Women are seen as among the most vulnerable refugees. Traditionally, and especially in developing countries, women are tasked with collecting water and wood for cooking. Women have to walk long distances and far from their town or village in order to do so, which too often leaves many women vulnerable to attacks. Specifically in refugee camps, women are targets of sexual violence and domestic abuse, and many enter into abusive relationships in order to be able to provide for their families. In many cases, women bring their children to refugee camps after their husbands have died, stayed in the home country, or were left behind. As sources of income are limited in refugee camps, many women turn to remarrying in order to support their families. These situations often turn abusive and dangerous for struggling refugee women.
However, I also discovered that women are generally the most willing to find work, to step out of their traditional roles as defined by patriarchal societies, and to create new and often innovative ways to gain income and support their families. For example, in refugee camps, women have been trained to use solar cookers instead of wood fire pits to cook meals. Smoke from wood cookers damages the health of the women who use them and negatively impact the environment. Solar cookers are environmentally and economically more efficient, better for one’s health, and decrease the need for women to walk long distances to gather wood. Although most women in refugee camps have never been exposed to advanced technology, many are eagerly willing to overcome the culture shock and take advantage of the new opportunity to care for their families.
Refugee women in camps are not the only ones to step out of traditional boundaries and engage in new opportunities and skill sets. Resettled refugee women, particularly those in the United States, start businesses in countless sectors, including the food industry, the clothing industry, graphic design, and education. They continuously take advantage of leadership and training opportunities, and are frequently key players in helping to organize and engage the resettled refugees within the community.
As a woman studying business, I have often heard of the “glass ceiling” that women face in advancing in the corporate world.

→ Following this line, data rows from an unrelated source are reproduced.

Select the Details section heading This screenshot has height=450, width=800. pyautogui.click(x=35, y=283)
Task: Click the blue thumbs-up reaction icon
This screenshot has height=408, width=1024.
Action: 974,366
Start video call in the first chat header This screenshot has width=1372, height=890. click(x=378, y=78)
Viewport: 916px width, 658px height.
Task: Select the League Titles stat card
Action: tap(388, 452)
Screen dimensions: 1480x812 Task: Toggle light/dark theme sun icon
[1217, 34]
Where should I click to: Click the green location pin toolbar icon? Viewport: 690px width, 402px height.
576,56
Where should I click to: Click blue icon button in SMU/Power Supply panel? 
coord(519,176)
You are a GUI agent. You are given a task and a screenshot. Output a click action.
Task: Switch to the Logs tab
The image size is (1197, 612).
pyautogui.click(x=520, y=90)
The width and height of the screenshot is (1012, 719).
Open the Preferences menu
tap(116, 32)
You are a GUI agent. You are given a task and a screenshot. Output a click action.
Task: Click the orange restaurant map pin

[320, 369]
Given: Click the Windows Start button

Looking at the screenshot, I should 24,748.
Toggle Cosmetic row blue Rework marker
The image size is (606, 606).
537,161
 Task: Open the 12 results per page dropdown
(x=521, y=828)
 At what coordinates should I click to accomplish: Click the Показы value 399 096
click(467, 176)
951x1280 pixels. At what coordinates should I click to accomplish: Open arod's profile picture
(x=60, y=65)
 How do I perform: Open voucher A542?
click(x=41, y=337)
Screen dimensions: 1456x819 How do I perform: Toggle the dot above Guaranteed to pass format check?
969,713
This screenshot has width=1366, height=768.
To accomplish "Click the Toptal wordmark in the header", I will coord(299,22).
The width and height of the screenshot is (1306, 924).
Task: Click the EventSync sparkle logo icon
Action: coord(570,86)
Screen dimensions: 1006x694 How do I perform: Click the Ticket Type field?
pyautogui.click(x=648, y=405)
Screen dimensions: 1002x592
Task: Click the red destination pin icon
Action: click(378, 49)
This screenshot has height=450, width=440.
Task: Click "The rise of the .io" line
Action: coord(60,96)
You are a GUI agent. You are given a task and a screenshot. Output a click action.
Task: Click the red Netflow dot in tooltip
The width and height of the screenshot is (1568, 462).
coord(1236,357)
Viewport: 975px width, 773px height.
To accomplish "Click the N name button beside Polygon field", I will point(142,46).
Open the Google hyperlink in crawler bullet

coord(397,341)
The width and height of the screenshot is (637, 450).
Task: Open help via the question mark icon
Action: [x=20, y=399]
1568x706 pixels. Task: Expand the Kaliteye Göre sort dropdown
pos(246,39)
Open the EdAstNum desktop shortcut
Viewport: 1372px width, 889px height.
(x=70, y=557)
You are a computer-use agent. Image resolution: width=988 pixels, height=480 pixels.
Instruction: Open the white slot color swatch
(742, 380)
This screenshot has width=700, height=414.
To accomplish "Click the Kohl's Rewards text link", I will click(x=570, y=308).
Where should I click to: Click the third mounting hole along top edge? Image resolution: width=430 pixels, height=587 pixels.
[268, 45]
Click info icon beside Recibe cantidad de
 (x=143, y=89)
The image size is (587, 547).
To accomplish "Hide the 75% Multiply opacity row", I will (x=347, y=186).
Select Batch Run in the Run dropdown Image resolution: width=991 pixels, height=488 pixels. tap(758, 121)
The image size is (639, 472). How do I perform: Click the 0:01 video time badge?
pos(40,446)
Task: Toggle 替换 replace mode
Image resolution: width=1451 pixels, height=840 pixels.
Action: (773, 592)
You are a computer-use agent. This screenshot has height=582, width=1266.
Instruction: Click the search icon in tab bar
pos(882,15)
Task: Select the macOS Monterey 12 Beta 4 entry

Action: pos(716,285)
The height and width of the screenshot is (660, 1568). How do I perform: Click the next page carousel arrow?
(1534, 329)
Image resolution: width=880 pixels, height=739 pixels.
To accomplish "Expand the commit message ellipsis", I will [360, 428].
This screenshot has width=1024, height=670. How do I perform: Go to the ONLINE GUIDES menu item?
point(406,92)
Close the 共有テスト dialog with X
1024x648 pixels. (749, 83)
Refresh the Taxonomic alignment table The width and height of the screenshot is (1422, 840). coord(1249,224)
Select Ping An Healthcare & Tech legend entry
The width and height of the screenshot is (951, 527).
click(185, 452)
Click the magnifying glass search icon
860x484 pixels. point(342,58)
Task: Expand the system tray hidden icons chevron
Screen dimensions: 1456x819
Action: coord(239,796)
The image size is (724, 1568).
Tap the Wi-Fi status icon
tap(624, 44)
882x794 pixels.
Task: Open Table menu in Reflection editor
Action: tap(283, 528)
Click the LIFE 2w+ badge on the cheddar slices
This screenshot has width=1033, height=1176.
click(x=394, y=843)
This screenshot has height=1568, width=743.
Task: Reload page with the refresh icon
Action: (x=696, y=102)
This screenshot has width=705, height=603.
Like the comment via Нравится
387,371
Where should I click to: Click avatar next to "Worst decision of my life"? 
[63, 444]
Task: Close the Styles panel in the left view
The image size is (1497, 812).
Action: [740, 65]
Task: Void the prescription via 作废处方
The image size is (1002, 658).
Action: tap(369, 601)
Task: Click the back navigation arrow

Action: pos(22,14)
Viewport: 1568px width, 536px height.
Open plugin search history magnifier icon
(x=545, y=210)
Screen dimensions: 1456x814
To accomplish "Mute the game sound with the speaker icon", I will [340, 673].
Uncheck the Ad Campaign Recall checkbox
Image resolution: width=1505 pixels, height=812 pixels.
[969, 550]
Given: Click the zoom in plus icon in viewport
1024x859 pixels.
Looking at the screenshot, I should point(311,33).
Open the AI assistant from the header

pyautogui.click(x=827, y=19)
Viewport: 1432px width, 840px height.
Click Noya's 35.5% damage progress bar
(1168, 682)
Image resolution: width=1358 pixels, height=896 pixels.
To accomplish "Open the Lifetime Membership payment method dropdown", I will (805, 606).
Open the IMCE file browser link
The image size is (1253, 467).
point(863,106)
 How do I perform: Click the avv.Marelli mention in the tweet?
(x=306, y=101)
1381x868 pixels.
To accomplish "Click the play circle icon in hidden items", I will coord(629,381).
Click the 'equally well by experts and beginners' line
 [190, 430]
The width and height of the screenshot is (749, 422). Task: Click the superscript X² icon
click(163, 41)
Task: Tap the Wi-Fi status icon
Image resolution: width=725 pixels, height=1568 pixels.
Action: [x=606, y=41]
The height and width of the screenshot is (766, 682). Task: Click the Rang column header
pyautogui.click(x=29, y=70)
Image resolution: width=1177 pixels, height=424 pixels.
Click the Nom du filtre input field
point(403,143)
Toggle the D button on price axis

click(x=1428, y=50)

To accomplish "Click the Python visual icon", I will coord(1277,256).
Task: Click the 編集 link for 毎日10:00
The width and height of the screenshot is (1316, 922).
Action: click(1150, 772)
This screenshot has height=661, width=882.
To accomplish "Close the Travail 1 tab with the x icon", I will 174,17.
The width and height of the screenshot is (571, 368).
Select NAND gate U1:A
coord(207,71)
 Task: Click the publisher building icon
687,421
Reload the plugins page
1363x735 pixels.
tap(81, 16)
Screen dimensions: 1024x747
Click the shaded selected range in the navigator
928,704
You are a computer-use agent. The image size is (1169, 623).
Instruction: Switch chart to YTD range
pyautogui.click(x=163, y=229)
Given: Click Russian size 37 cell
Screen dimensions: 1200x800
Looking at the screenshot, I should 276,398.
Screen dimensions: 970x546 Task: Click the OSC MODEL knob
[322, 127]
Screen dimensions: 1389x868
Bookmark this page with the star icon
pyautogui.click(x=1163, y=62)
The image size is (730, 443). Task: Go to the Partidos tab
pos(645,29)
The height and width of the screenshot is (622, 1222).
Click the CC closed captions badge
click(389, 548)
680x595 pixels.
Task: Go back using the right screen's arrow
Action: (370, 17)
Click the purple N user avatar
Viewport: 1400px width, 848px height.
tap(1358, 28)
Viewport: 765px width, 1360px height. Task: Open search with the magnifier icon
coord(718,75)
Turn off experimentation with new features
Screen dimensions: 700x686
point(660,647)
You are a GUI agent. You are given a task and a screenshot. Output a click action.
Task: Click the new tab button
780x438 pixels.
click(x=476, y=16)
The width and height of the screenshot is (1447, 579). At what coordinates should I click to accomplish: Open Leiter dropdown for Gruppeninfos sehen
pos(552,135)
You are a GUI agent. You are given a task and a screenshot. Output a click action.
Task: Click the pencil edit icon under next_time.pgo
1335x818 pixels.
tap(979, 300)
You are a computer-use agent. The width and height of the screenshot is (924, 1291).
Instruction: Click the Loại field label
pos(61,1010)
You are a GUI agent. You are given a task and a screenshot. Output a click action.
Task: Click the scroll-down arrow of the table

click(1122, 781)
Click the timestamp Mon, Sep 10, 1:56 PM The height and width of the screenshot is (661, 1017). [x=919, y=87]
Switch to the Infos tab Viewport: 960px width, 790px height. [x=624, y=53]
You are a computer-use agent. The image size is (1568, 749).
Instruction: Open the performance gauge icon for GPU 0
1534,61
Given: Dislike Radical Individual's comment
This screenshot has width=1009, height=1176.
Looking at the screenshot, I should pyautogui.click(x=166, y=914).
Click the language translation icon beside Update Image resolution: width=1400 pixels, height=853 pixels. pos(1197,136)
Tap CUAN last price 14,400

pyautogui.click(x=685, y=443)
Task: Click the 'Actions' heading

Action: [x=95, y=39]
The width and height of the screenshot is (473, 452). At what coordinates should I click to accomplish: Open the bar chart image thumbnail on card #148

However, I am realizing that if refugee women who have come from very difficult situations and have sometimes lost everything are increasing their participation in the business world in leaps and bounds, then all women should be able to draw from their motivation and do the same. Through my research I have come to understand that although refugee women learn from us through training and leadership programs, we should also strive to learn from their initiative, motivation, and determination. Refugee women may be classified as vulnerable, but they are a valuable and successful element of whichever community they become a part.